Factors Contributes to Homelessness

    Contemporary
analyzes have looked at the interaction of individual and structural factors
that contribute to homelessness. This approach continues to be informed by a
simple, sequential causal relationship. 

    What needs to be considered at this
point in time is a model that stresses the myriad ways in which factors on the
macro, meso, and micro levels interact in the formation of various pathways
into homelessness. Researchers have pointed out that structural factors are
heightened when there are fewer housing subsidies and the gap between median
rents and median income is relatively wide. 

    These structural factors in
conjunction with individual factors such as gender, race, history of childhood
or adult abuse, substance abuse, and the level of social support, contribute to
a complex interplay exerting a dominant effect on homelessness (Ringwald,
Greene, Robertson, & Mc-Pheetes, 1998).

Homelessness Vs Poverty

    The
life of a homeless person holds more uncertainty than its poverty. Homeless
people are marginalized within the marginalization of poverty (Hall, JM,
Stevens, & Melleis, 1994).

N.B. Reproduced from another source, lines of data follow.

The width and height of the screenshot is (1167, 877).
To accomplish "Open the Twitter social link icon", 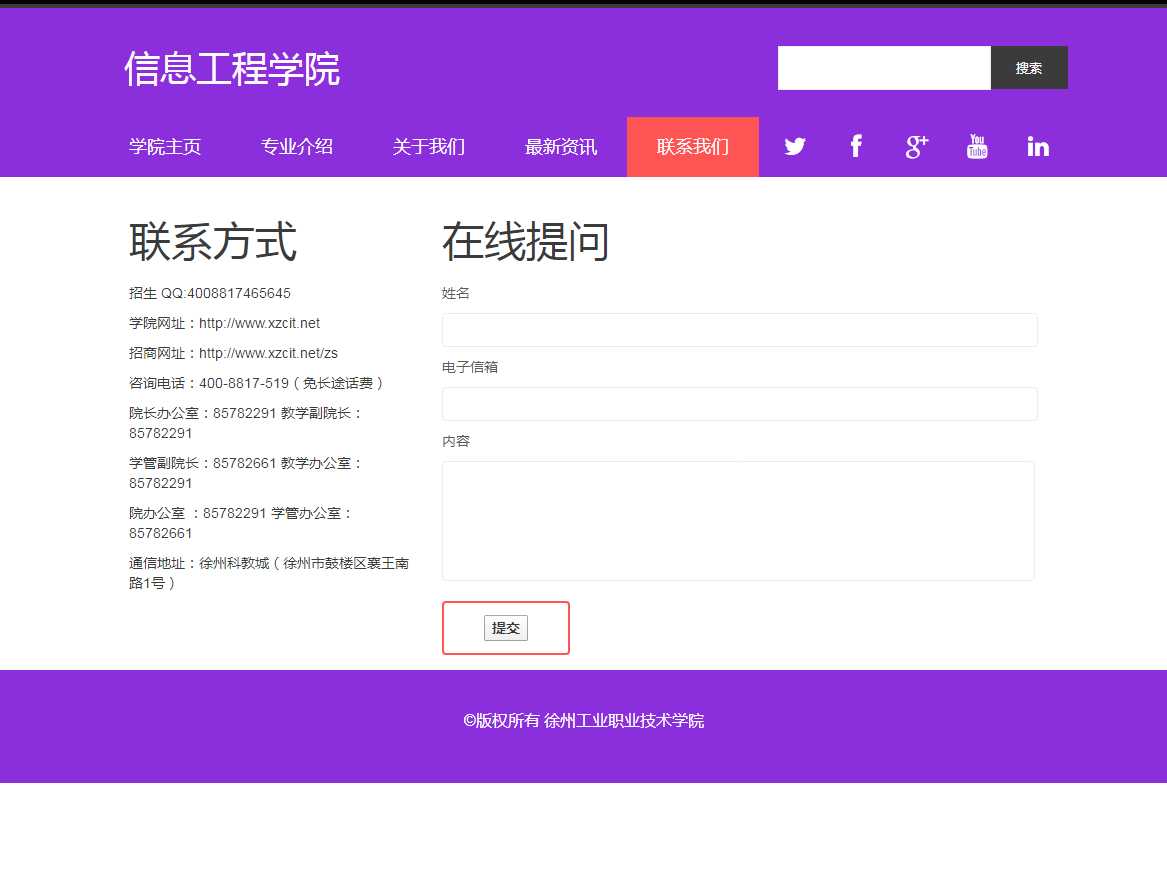I will tap(795, 147).
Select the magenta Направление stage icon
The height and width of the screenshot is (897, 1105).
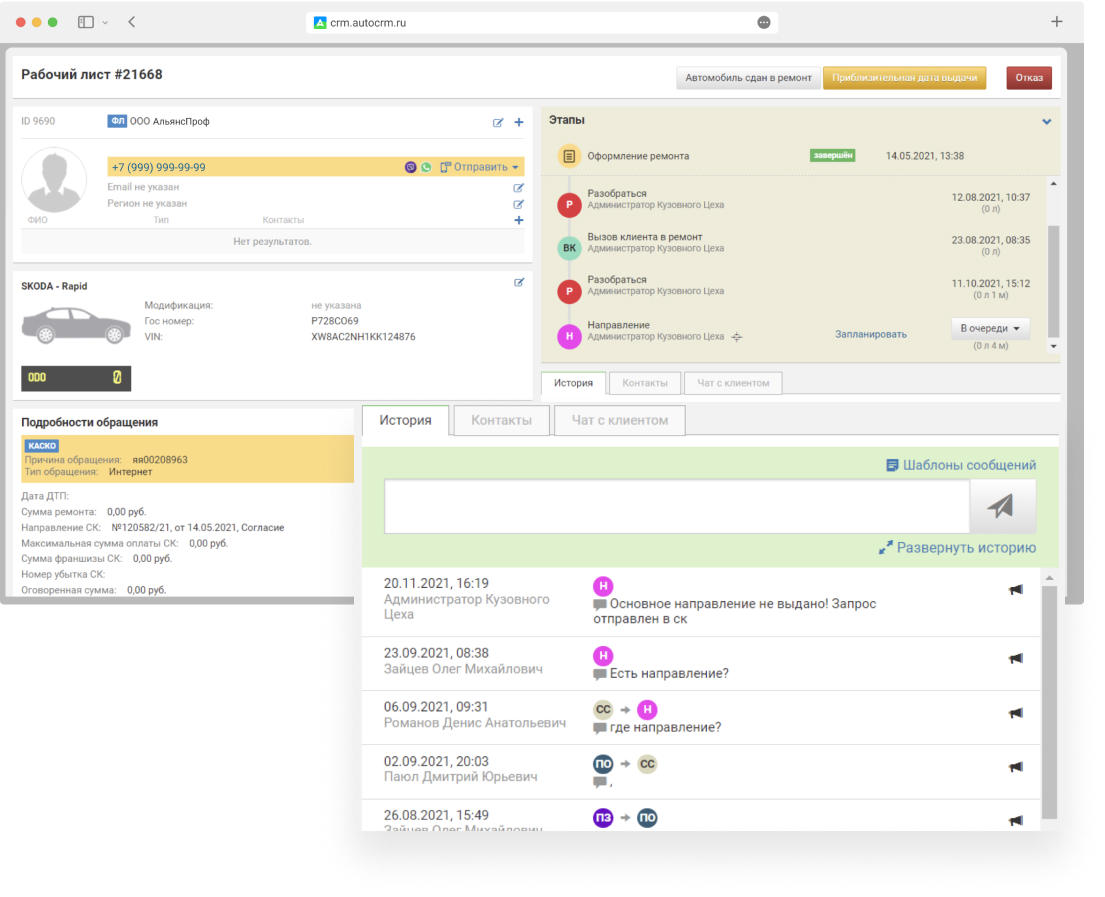click(x=569, y=337)
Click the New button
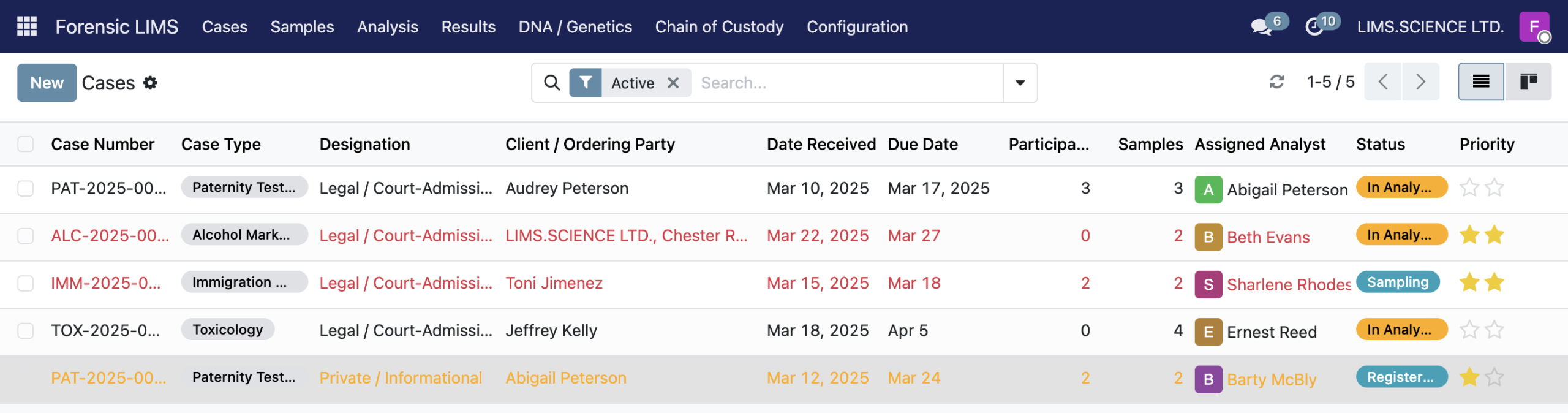The image size is (1568, 413). 47,83
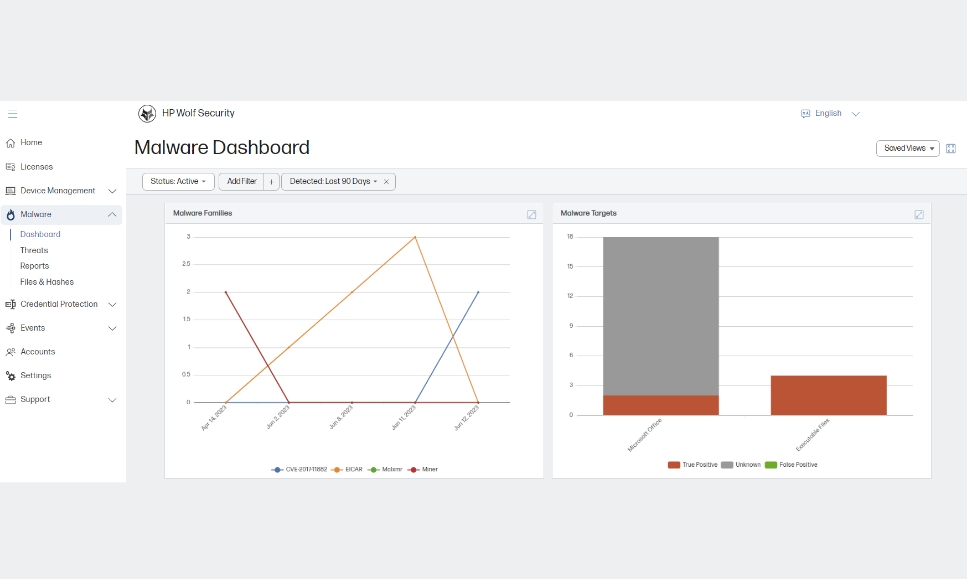Click the save view icon beside Saved Views
The width and height of the screenshot is (967, 579).
pos(951,149)
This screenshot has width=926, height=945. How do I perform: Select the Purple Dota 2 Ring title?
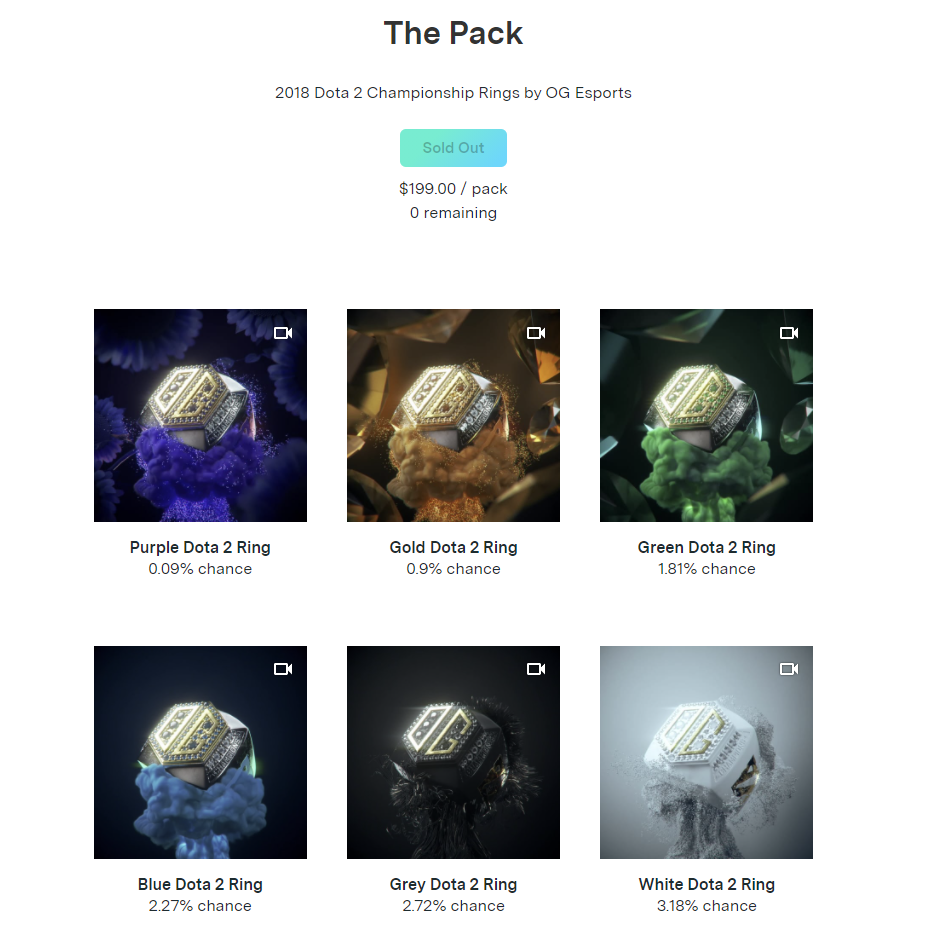click(x=200, y=547)
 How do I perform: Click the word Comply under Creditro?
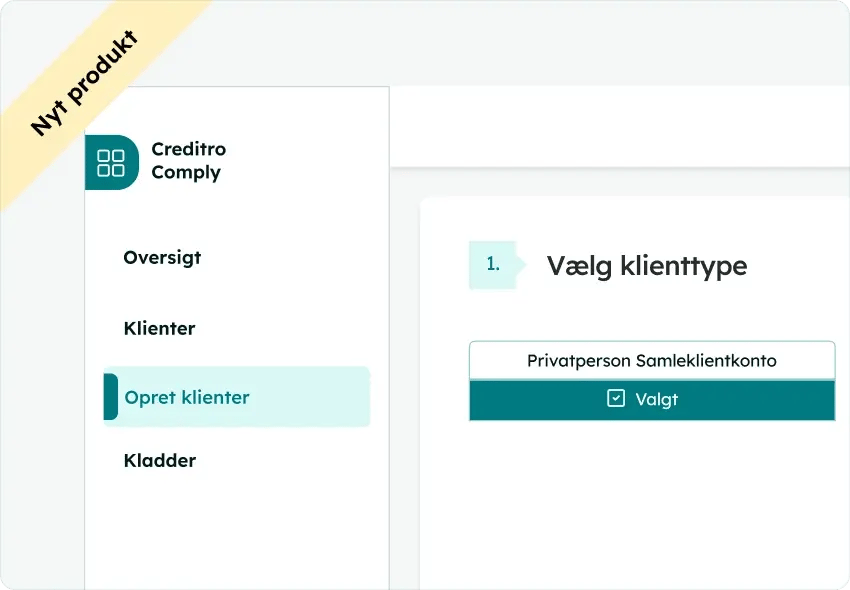pyautogui.click(x=186, y=172)
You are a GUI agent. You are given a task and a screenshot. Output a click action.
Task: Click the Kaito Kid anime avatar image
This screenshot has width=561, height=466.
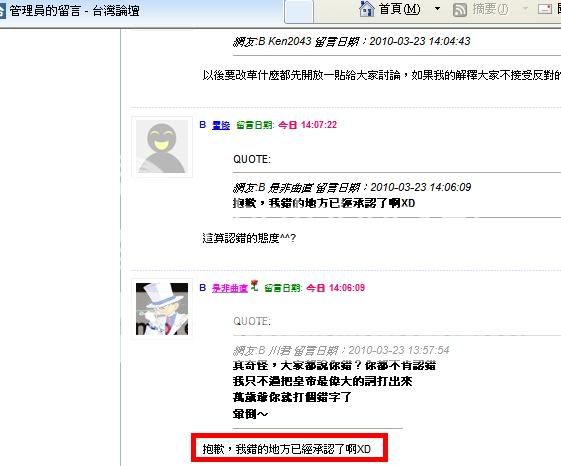coord(162,309)
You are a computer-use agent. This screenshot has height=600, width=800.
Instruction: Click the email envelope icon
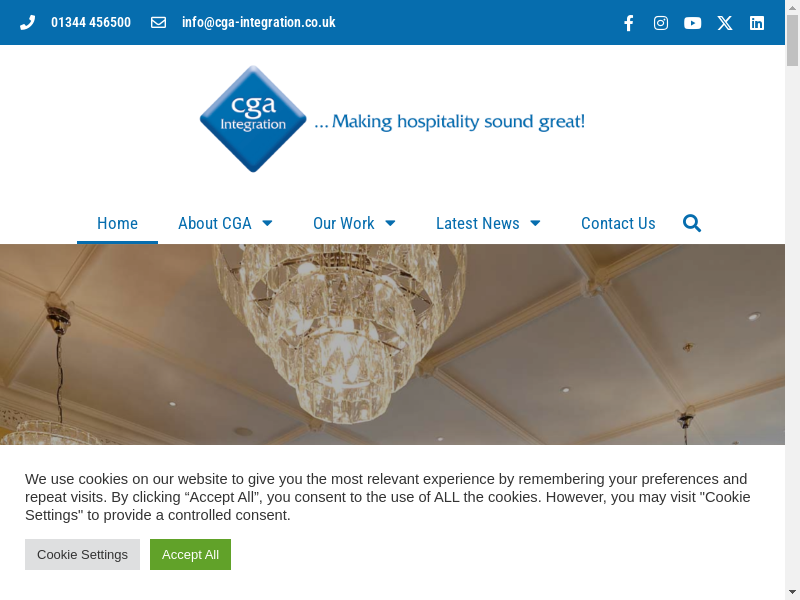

There are more labels for homeless people than
for segments of mainstream America. 

    There is fringe homeless, long-term
homeless, temporary homeless, emergency homeless, visibly homeless, and
invisibly homeless. 

    Within all of these categories there are different groups
of homeless: single women never married without children, single women who are
pregnant and underage, divorced women with children, single unmarried women
with children, single men, divorced men with children, divorced men without
children , families with children, run-aways (minor children), adolescents,
throw aways (children whose parents have told them to leave home and never
return), lesbian and gay youth, transgender youth and adults, elderly,
disabled, handicapped, veterans homeless, impoverished, immigrants, and illegal
aliens. 

    In addition to the aforementioned categories, there are homeless who
have been evicted or those who are addicted to substances; there are homeless
who are mentally ill; those who are homeless because of domestic violence
and/or abusive family situations; and those who are homeless the cause of
release from incarceration without transitional support mechanisms in place. 

    When considering all of the above categories of homelessness, how then does a
generally accepted definition of “homeless” result? The National
Coalition for the Homeless (2002) reports a definition according to the Stewart
B. McKinney Act, 42 USC § 11301, et seq. (1994), a person is considered
homeless who “lacks a fixed, regular, and adequate night- time residence,
and has a primary nighttime residency that is: 

(a) a supervised publicly or
privately operated shelter designed to provide temporary living
accommodations

(b) an institution that provides a temporary residence for
individuals in-tended to be institutionalized

(c) a public or private place
not designed for, or ordinarily used as, a regular sleeping accommodation for
human beings. 42 USC S 11302
(a) The term “homeless individual does not
include any individual imprisoned or otherwise detained pursuant to an Act of
Congress or a state law. 42 U.S.C. 5 11302(c).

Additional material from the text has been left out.